Is he now comfortable singing also in English?

"Before, no. Because I was thinking and feeling in Spanish. But now, yes. I can express my feelings in English as easily as I can in Spanish. Or in Filipino. Especially Filipino because, as you know, the Philippines is close to my heart... for so many reasons." (Note: It’s said that Julio often comes to visit, not necessarily to do a concert. Jorge Araneta is one of his best friends here.)

Is there any plan for him to do another concert in Manila?

"In November, hopefully."

Asked why he chose Lea to sing All Of You with him (original partner was Diana Ross), Julio said, "I love Lea. She’s very talented. She’s my personal choice."

They never met, though. Julio recorded his part in his own recording studio in Marbella, Spain, where Mr. C was present to personally coach Julio in singing in Filipino; while Lea recorded her part in Manila. Through the magic of technology, their respective parts were mixed together in New York where they eventually met to do photo shoots.

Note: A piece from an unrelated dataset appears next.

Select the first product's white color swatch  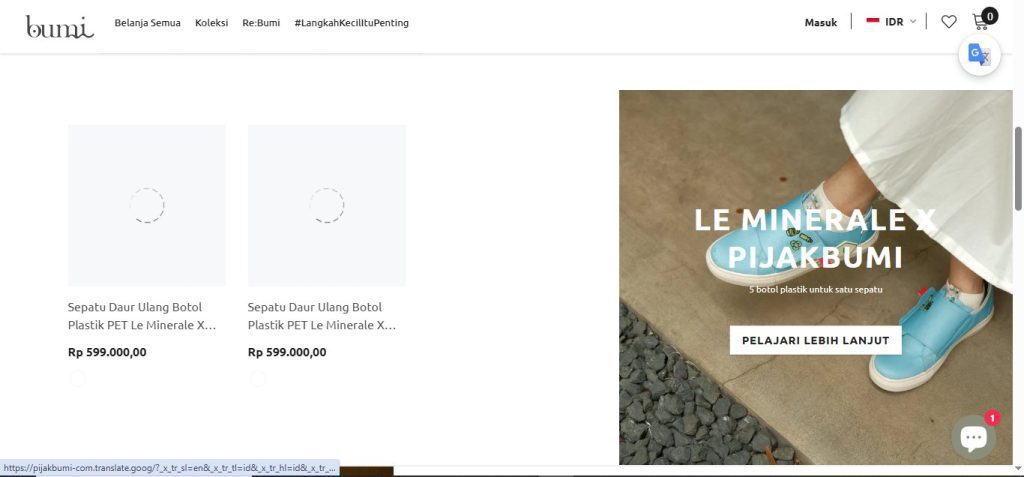tap(77, 379)
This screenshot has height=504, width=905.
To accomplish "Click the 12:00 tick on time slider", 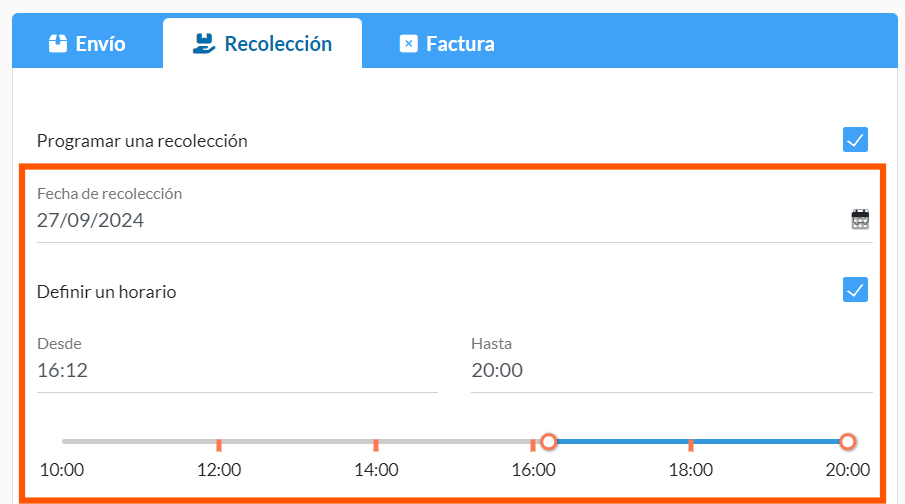I will click(x=219, y=445).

"Yes, it’s true." confirmed Lea. "I actually didn’t get to work with Julio Iglesias in the conventional sense of the word. We recorded our parts for All Of You separately; he was in Spain, I was in Manila. However, I did have the chance to meet him in New York late last year. I found him incredibly charming. He was everything I expected he would be – handsome, lovely, funny, witty, with a self-deprecating sense of humor. It was so light being around him, and it would really have been a treat. The ones who can better relate their experience with him would be Vic Valenciano (of SonyBMG) and Ryan Cayabyab. All I got was the chance to have lunch with the man, but it was an experience I shall always treasure. I had the best time."

Asked what other Filipino song would he like to record, Julio said, "Dahil Sa’yo. It’s almost a national anthem in the Philippines, isn’t it?" Then, he began humming the song.

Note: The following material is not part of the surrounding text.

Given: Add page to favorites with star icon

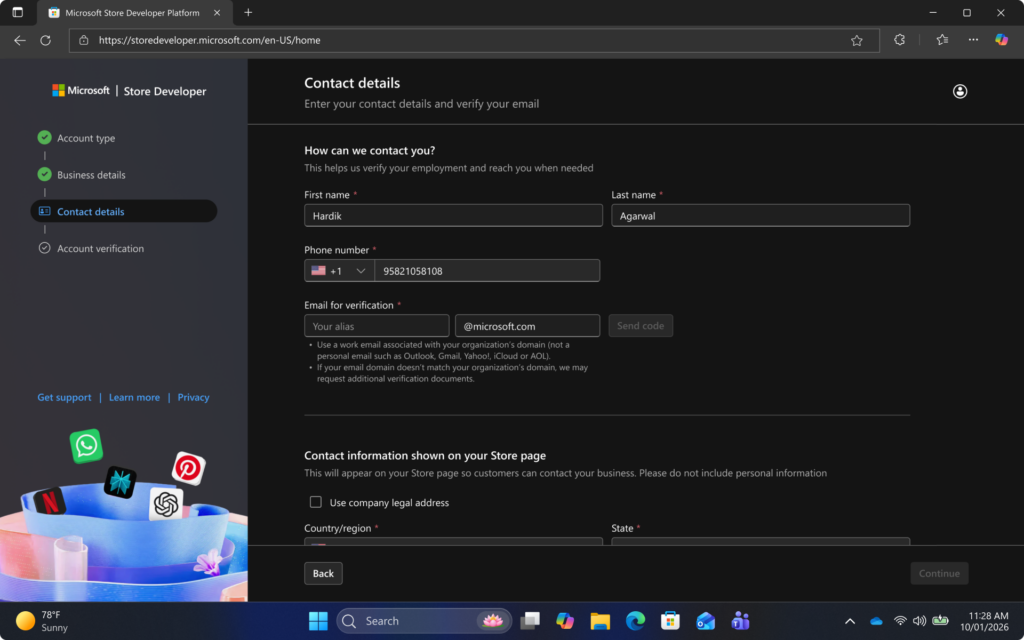Looking at the screenshot, I should [857, 40].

Many people probably don’t know that Julio is a frustrated soccer player.

"I thought I’d be either an athlete or a player,"
he confirmed in his own by-lined story in the November 2006 issue of Reader’s Digest. "I loved soccer and became a junior goalie for Spain’s top pro team, Real Madrid. I was on a great team and was also in law school – just one class away from finishing my degree and going on to practice law. Then, everything changed. It was in Sept. 1963 and the day before I turned 20 years old. I was driving with some friends in a village outside Madrid, on a little service road, when I was in terrible accident. My car rolled over, and my spinal cord was damaged. My nerves were compressed, affecting my lower body. I couldn’t walk...It took time for me to recover. I had to learn how to walk again. My soccer-playing days were over for sure."

Before we hung up, I asked Julio what his favorite is among his hundreds of songs (more than 80 albums in English, Spanish, French, Portuguese, Italian and German). I made a wild guess. Could it be To All The Girls I Loved Before?

"You know, Ricky," he was still calling me by my nickname, "all my songs are my favorites. I can’t choose just one."

So how many girls has he loved before?

He laughed. "It’s a myth," adding, "I love only one woman now and she’s none other than Miranda."